AMoKI

Autonomous excavation monitoring for sustainable land management

Motivation

The methods currently used in many federal states to record excavation areas and statistics do not meet the requirements of a modern decision-making basis for sustainable land management. They have weaknesses such as a lack of transparency, traceability and a high potential for digitalisation. To guarantee a sustainable, secure, and domestic supply of raw materials in the future, integrated land management is required that takes sufficient account of securing raw materials. Sustainable land management and sustainable securing of raw materials must go hand in hand to proactively address land use conflicts and ensure the domestic extraction of systemically relevant infrastructure raw materials. This requires a standardised, transparent, and reliable basis for decision-making that enables regional quantitative statements about the supply range of individual planning districts to be made.

Approach

The aim of the project is to research and develop an AI-based monitoring system that automatically recognises and determines excavated volumes based on highly up-to-date satellite data. The implementation of an effective monitoring system first requires the identification and selection of the most suitable satellite data. The selection process is guided by several key factors, such as resolution, coverage, accessibility and cost. This is to ensure that the selected data meets the project requirements. Based on the identified and selected satellite data, robust methods and algorithms will be developed to allow automated identification and precise volume calculations of excavations. Following the implementation of the methods and algorithms, the machine learning (ML) results will be validated by comparing them with data already in operation from the Geological Survey of North Rhine-Westphalia (GD NRW) as well as with high-resolution drone data. The final step involves the design of a prototype for visualising the results, which integrates all components of the monitoring system and provides a comprehensive and user-friendly interface that enables users to analyse and interact with the data effectively.

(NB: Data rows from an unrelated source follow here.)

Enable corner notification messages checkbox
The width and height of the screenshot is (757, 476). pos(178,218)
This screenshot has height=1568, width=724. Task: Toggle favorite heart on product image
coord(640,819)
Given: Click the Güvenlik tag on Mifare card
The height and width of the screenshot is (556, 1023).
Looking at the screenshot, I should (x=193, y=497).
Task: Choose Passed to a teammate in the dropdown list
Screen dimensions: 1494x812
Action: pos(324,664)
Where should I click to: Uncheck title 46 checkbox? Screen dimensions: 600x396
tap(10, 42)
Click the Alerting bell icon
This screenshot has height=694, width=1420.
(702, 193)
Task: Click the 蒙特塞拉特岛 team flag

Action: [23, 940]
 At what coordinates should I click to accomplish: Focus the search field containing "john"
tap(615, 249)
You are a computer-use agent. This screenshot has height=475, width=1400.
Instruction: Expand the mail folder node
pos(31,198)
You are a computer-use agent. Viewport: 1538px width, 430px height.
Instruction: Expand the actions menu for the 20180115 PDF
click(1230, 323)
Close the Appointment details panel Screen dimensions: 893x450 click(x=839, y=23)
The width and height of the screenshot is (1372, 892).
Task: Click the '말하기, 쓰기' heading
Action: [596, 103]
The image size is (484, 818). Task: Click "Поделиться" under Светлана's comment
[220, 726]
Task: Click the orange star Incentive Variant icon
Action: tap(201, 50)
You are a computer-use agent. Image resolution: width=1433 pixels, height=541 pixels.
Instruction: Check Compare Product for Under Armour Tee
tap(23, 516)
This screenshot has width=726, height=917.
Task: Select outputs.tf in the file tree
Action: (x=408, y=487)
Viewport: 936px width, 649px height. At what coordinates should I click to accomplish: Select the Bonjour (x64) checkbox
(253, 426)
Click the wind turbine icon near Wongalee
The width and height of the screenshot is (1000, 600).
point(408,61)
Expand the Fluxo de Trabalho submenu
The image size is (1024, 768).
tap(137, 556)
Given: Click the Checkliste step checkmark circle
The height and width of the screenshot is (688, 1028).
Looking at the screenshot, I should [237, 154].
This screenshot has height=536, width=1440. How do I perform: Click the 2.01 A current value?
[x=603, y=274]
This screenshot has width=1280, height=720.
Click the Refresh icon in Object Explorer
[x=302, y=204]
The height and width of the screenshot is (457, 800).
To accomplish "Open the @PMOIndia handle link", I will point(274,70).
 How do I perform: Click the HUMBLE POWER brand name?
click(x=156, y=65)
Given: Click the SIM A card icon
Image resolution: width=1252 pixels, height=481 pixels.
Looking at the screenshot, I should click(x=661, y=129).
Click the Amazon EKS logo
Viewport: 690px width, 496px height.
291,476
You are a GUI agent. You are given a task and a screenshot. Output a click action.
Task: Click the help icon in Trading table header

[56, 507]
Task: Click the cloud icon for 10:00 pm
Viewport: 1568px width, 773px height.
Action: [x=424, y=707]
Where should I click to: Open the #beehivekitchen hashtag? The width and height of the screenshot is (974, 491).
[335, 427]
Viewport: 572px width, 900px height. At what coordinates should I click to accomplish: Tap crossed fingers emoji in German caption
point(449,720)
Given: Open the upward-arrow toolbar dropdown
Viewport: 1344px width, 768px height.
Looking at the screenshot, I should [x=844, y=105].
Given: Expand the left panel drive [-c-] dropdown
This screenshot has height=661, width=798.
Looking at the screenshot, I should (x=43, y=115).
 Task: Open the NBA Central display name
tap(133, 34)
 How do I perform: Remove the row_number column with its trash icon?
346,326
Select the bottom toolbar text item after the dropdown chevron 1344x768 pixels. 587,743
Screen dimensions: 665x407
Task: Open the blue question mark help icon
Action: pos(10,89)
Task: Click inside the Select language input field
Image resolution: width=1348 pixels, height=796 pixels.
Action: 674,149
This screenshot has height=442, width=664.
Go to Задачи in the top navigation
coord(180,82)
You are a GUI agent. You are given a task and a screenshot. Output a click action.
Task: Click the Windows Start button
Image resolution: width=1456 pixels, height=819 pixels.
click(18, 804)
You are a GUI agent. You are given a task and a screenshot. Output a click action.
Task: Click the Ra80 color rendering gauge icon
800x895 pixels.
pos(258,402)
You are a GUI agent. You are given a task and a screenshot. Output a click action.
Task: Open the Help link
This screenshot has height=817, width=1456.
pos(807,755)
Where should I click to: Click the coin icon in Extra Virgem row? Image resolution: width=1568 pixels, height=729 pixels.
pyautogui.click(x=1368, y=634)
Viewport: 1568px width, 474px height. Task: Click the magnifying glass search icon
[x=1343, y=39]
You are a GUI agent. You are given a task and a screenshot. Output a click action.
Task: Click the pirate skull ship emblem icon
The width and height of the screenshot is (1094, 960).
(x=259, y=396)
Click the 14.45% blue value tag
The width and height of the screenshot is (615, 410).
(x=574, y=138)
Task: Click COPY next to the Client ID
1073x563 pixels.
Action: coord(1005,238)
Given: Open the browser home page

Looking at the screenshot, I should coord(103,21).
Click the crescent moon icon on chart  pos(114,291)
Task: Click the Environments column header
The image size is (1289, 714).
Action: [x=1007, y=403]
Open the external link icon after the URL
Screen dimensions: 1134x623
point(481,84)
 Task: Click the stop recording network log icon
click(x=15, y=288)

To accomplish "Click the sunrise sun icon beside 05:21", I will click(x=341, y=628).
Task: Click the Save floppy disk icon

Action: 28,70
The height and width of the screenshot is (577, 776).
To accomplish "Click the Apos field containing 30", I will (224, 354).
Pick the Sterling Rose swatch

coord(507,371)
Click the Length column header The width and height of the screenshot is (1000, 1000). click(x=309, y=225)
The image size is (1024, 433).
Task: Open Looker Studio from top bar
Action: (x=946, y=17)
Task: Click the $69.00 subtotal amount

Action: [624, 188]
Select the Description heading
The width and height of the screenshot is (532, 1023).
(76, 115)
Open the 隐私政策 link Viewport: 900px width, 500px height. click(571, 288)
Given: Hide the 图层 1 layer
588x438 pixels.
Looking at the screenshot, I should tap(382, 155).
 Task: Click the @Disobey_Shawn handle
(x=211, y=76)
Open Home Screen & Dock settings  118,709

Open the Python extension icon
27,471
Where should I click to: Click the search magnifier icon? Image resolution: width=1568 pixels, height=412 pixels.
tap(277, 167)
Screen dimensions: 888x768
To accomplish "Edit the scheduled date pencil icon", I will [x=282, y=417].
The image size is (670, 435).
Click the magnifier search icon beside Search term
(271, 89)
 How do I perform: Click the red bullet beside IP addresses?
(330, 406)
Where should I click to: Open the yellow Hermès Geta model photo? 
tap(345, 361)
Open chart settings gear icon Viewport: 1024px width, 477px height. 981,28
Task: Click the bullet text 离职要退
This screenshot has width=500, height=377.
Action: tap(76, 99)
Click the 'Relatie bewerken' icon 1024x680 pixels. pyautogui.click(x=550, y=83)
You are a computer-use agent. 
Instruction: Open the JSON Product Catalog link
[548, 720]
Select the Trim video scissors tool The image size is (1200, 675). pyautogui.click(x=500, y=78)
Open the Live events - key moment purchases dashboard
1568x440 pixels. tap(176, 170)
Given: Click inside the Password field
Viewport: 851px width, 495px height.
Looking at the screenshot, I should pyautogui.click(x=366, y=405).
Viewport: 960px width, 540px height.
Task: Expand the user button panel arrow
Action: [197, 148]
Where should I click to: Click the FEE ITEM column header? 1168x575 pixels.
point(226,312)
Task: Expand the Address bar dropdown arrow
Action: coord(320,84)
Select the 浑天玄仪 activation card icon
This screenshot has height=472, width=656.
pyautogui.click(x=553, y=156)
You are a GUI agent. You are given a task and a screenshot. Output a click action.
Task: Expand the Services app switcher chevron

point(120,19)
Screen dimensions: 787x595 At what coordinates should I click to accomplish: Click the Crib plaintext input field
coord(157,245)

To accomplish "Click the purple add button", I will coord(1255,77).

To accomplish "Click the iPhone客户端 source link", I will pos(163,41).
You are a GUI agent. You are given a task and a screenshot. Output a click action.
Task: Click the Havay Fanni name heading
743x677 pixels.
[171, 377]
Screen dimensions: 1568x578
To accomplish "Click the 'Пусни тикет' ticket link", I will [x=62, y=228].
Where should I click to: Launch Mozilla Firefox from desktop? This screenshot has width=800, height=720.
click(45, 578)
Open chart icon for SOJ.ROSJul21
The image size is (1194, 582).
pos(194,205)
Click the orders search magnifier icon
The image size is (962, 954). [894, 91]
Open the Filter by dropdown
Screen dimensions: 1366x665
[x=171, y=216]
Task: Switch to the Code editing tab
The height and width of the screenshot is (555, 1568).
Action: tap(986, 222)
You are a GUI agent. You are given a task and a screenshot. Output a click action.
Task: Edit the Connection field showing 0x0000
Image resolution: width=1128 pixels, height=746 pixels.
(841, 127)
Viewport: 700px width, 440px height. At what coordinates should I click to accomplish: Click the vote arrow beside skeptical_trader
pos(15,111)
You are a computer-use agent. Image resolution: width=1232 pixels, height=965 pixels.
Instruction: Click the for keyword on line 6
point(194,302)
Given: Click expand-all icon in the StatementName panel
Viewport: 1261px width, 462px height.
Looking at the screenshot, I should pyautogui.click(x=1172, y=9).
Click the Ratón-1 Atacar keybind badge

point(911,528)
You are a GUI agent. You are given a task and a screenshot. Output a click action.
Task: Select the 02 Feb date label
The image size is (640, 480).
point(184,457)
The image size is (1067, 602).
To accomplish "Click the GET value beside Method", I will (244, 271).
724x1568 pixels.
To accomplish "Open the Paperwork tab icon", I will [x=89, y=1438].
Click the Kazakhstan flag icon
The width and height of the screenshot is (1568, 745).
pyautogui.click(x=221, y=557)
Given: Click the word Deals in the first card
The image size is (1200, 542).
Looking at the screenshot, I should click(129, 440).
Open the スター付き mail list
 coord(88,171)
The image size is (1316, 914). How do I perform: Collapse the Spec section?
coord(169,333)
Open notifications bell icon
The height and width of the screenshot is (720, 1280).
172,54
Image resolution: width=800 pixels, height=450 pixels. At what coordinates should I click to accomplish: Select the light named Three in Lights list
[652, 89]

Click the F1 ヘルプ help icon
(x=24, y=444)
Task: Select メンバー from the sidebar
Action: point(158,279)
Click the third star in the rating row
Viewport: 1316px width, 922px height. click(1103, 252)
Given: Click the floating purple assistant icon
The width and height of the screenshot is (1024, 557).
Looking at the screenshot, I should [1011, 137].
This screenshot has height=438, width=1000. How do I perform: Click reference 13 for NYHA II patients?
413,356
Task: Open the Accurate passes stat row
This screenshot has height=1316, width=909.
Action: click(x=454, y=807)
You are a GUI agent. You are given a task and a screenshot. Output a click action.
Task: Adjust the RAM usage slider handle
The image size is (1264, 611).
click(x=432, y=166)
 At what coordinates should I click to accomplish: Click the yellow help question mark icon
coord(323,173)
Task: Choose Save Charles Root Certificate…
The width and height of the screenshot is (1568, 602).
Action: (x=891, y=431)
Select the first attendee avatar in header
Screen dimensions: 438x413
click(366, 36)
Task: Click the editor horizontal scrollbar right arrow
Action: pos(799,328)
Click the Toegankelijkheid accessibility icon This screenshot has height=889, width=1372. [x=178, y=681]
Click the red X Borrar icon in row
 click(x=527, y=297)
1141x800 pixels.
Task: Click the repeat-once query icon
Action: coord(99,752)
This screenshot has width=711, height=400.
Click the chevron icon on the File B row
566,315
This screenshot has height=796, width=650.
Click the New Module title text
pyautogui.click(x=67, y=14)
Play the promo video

Project objectives and questions

• Identification of relevant satellite data in terms of resolution, temporary coverage, recording angle, access and costs for the operation of autonomous excavation monitoring.
• Research into autonomous area recording and allocation (active excavation, backfilling, recultivation, stockpiles). Calculation of individual operations‘ excavation, overburden, and backfill volumes.
• Validation of the ML model with results of the excavation monitoring of the geological service NRW (GD NRW) that has been in operation and results of photogrammetric drone surveys to demonstrate its transferability to operations in other federal states (not NRW).
• Development of a demonstrator for the practical application of the project results

Work packages

• WP1 – Identification and analysis of relevant data sources for integration into the ML model
• WP2 – Annotation of earth observation data, development of the ML model and database of locations
• WP3 – Adaptation and evaluation of the ML models for HiRes data sources and HQ volume profiles
• WP4 – GIS integration and user interface
• WP5 – Project coordination, project management, reporting